Prabowo dianggap membela tentang politik dinasti karna pengusungan Cawapresnya
yaitu Gibran sebagai walikota Solo. Adanya isu politik dinasti ini membuat beberapa demo
termasuk kalangan mahasiswa. Padahal jika ditinjau secara garis besar, Gibran baru menjadi
cawapres saja yang pada akhirnya pilihan akan ditentukan oleh kita yaitu masyarakat
Indonesia sendiri. Sebenarnya, jika kita sebagai masyarakat menghalangi bahkan memboikot
dengan membenarkan politik dinasti yang dilakukan oleh Prabowo-Gibran, juga berarti
melakukan diskriminasi. Yang kenyataannya, ini bukanlah soal siapa orangnya tetapi apa
tujuan, visi misi, cara kerja, pengimplementasian dan tanggungjawab terhadap tugas yang
diamanatkan. Jika isu politik dinasti karna pasangan Prabowo-Giban baru memanas,
bagaimana dengan adanya partai politik yang juga terdapat politik dinasti. Politik dinasti
tidak akan merubah makna demokrasi, jika hal tersebut dijadikan tujuan sebagai dinasti
patriot untuk bangsa Indonesia, dan dinasti merah putih. Maka, pada akhirnya ini hanyalah
isu yang terjadi menjelang Pemilu.
Terkait politik dinasti juga menyangkut pada nama lembaga negara yaitu Mahkamah
Konstitusi (MK) atas keputusan dalam batas usia yang dinilai kontroversial. Persoalan
putusan MK mengenai batas usia capres-cawapres tidak hanya berdampak pada pemilu tahun
depan. Nantinya, akan ada banyak pihak yang beranggapan bahwa konsitusi dapat dikuasai
oleh politik. MK menetapkan usia minimal capres-cawapres tetap 40 tahun. Namun,
ketentuan itu ditambahkan dengan catatan warga yang belum berusia 40 tahun bisa menjadi
capres/cawapres jika berpengalaman menduduki jabatan publik karena terpilih lewat pemilu.

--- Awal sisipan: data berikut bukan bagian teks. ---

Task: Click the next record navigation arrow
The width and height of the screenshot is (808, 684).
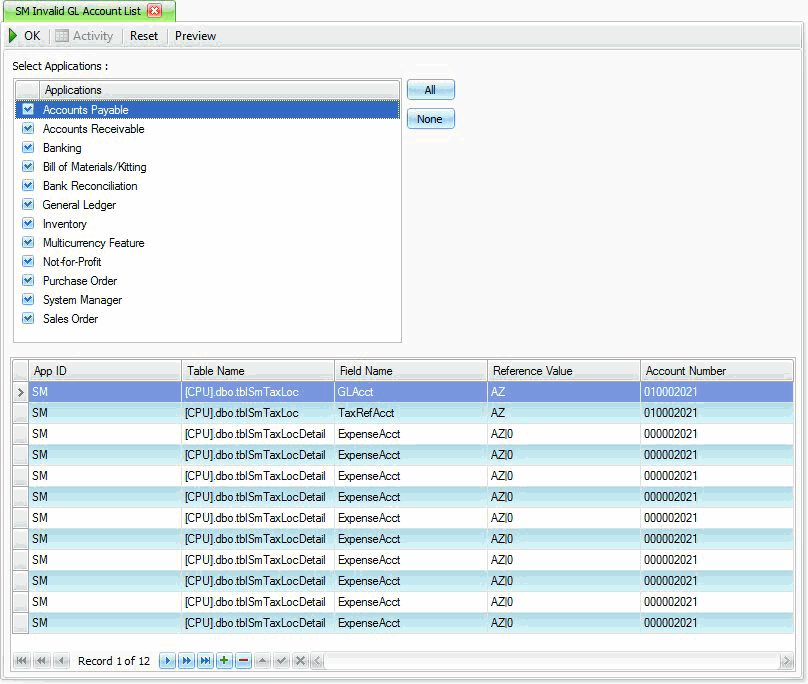Action: 168,661
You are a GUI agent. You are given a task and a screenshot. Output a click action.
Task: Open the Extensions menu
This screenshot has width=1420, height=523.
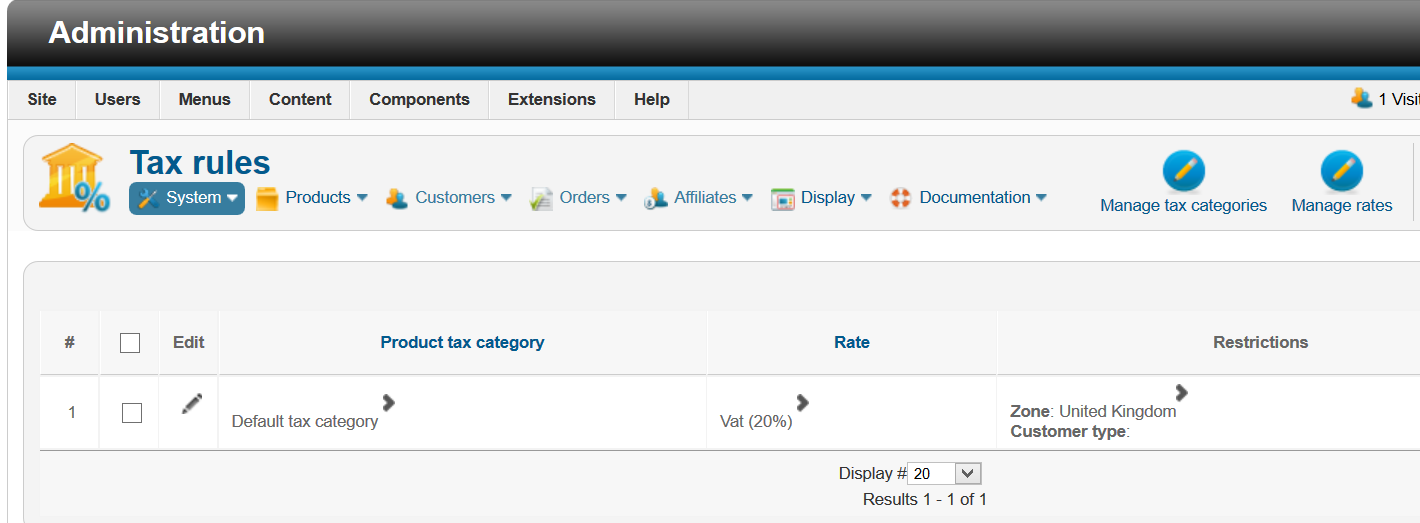coord(551,99)
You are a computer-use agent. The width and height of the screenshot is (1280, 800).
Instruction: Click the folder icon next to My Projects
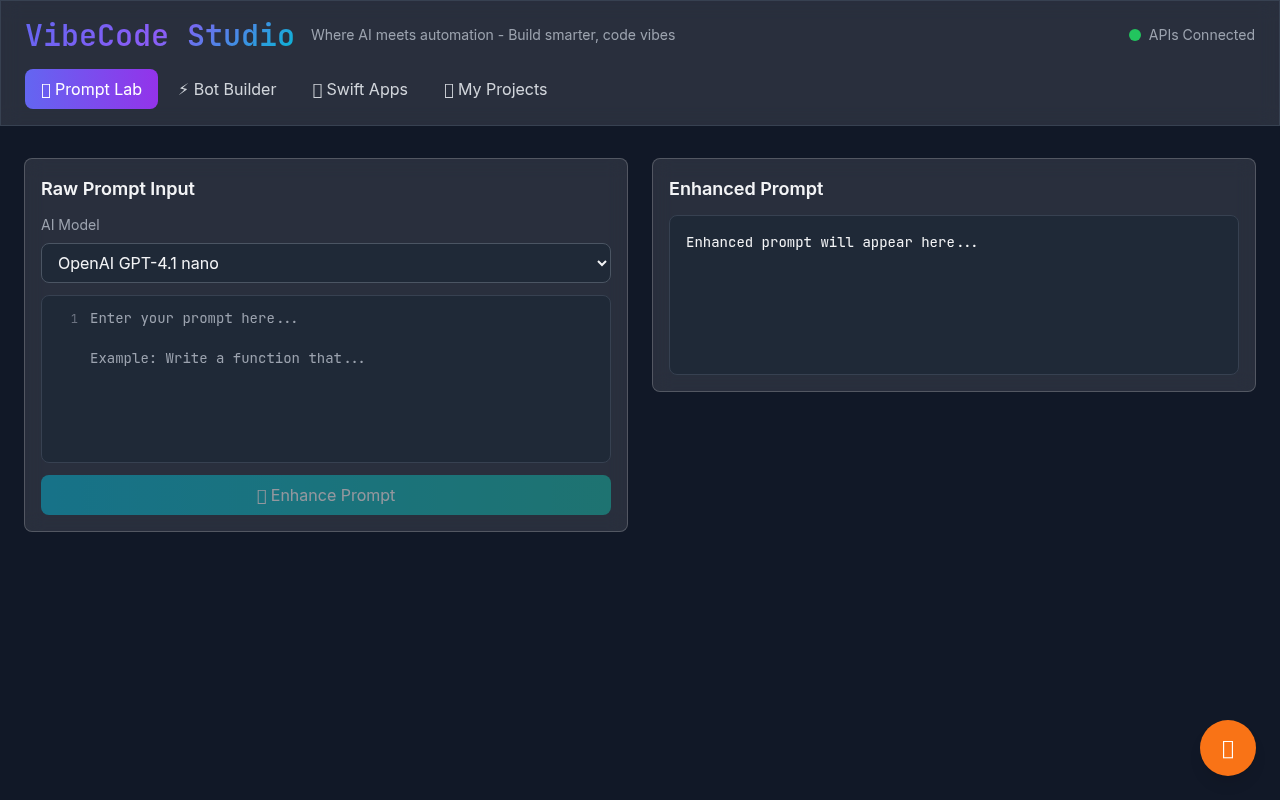point(449,89)
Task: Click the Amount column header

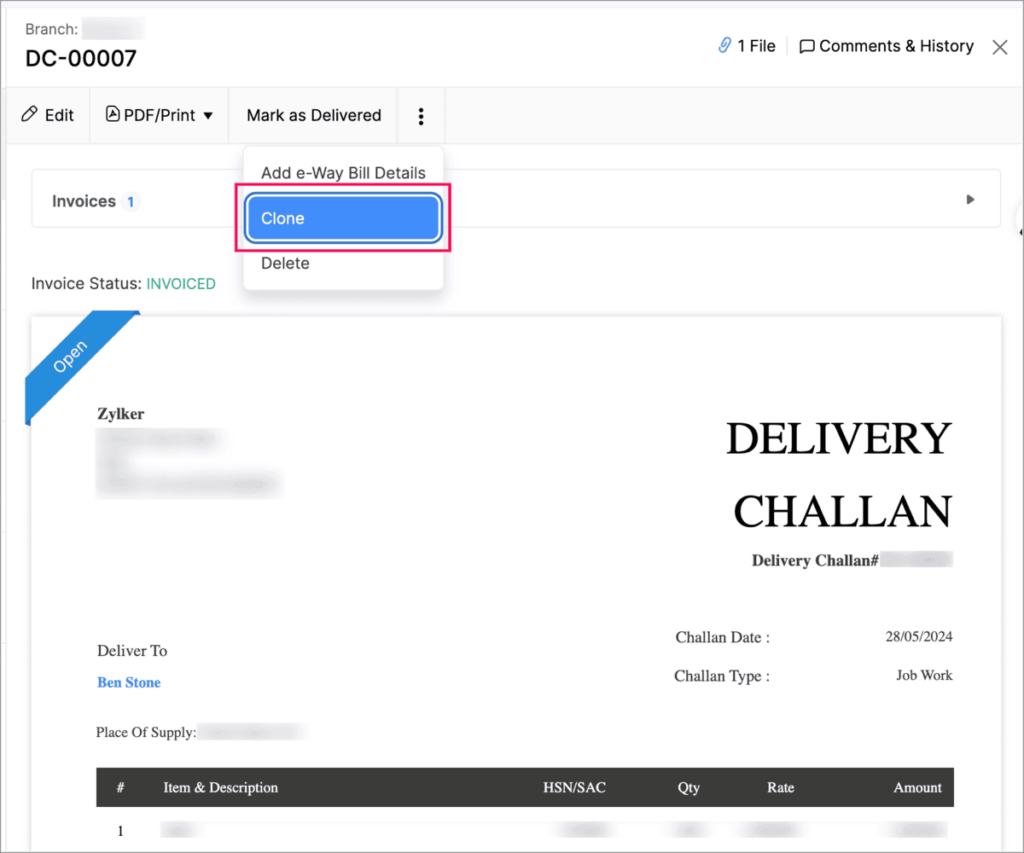Action: click(x=917, y=787)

Alhasil,Gibran dapat melenggang masuk bursa cawapres di usia 36 tahun, mengingat putra
sulung Presiden Joko Widodo itu sudah mengantongi pengalaman menjadi wali kota Solo
yang terpilih melalui pemilu. Rekam jejak Gibran sebagai walikota Solo banyak tanggapan
positif dari masyarakatnya yang disebabkan meningkatnya perubahan, ekonomi dan
pembangunan yang terjadi di wilayah tersebut. Gibran juga dinilai sebagai orang yang rendah
hati, tegas, selalu tanggap dan bertanggung jawab. Hal ini menjadi penyebab banyaknya
pendukung Gibran bukan karena ia adalah anak dari Jokowi, tetapi sebagai generasi muda
yang membawa perubahan. Jikalau tidak mulai sekarang, kapan kita akan memberikan
kesempatan pada generasi muda sebagai penerus bangsa ini.
Atmosfer pemilu yang sangat sensitif perlu dihadapi dengan situasi yang kondusif.

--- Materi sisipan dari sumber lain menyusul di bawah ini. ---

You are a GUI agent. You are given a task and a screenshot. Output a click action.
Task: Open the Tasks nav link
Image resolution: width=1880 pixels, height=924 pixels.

Penyelesaian isu politik dinasti akan berlabuh pada pemilihan rakyat dengan didasarkan hak
nya sebagai pemilih sesuai dengan visi misi yang telah diusungkan setiap pasangan calon
capres-cawapres. Pasangan capres-cawapres tentunya adalah orang terbaik yang diusung
setiap partai pendukungnya. Mereka memiliki kekurangan dan kelebihan yang melekat pada
dirinya masing-masing. Seharusnya, isu politik yang muncul pada saat perjalanan menuju
pemilu sepeti politik dinasti tidak seharusnya menjadi suatu bombastis yang meresahkan.

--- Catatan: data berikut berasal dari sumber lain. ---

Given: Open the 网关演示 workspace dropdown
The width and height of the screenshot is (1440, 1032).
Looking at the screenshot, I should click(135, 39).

Yang pada akhirnya setelah pemilu selesai hal tersebut juga akan selesai, hal ini dapat kita
tinjau setiap tahunnya. Kita sebagai masyarakat Indonesia harus meningkatkan kualitas SDM
kita dengan pengontrolan emosi, pelatihan pemikiran kritis dan teguh pendirian sesuai dengan
dasar negara kita yaitu Pancasila dan UUD 1945. Dengan begitu, kita tidak mudah terbawa
arus yang menyesatkan hanya untuk kepentingan perseorangan bahkan golongan.